(Rows from a dataset for screen grounding)
┄┄┄┄┄┄┄┄┄┄

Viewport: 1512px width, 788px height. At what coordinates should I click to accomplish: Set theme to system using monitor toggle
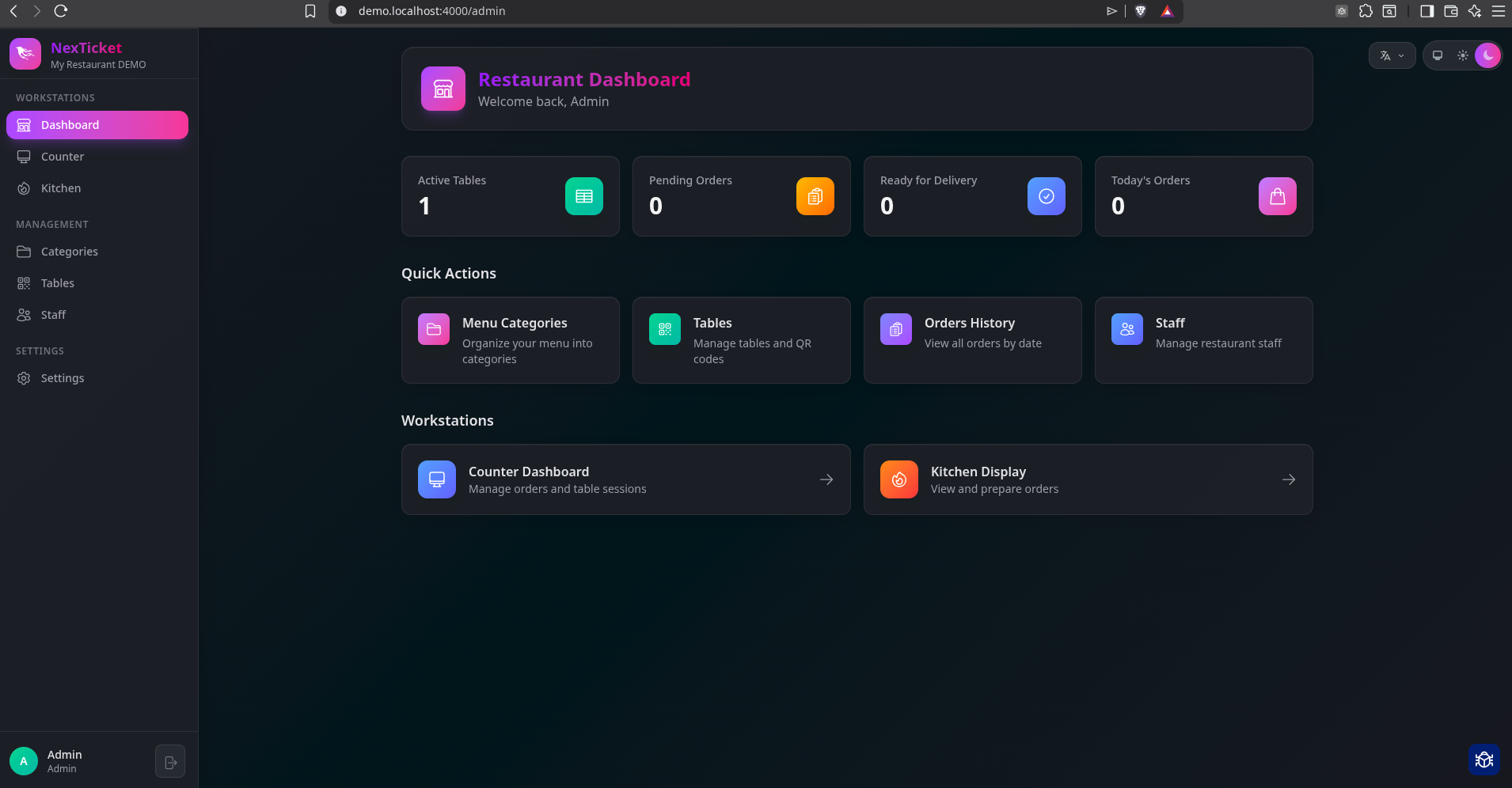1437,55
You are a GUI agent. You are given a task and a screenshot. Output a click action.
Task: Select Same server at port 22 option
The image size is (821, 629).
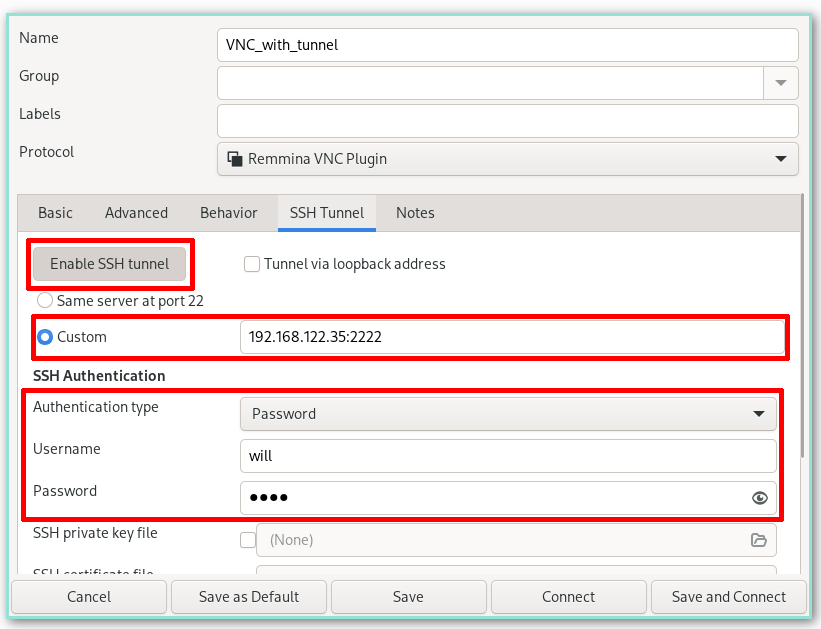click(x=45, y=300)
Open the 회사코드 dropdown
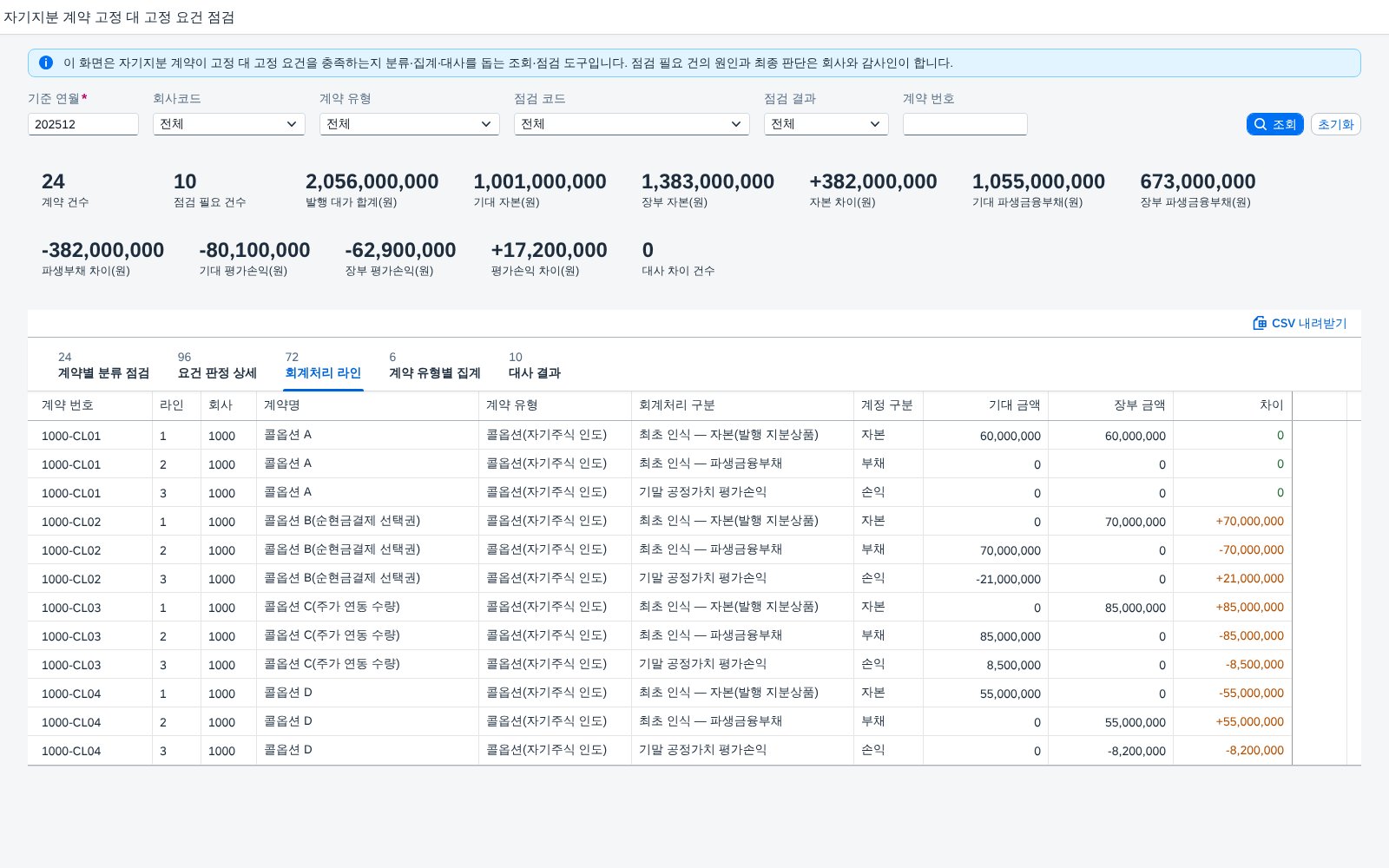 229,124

┄┄┄┄┄┄┄┄┄┄

### WHAT TO DO
Can you retype the listing above word for word, leaving out the pictures?

### FINAL ANSWER
Viewport: 1512px width, 788px height. At what coordinates should I click to accomplish: Set theme to system using monitor toggle
1437,55
You are a GUI agent. You are given a task and a screenshot. Output a click action.
Task: Select Same server at port 22 option
The image size is (821, 629).
click(x=45, y=300)
Open the 회사코드 dropdown
 229,124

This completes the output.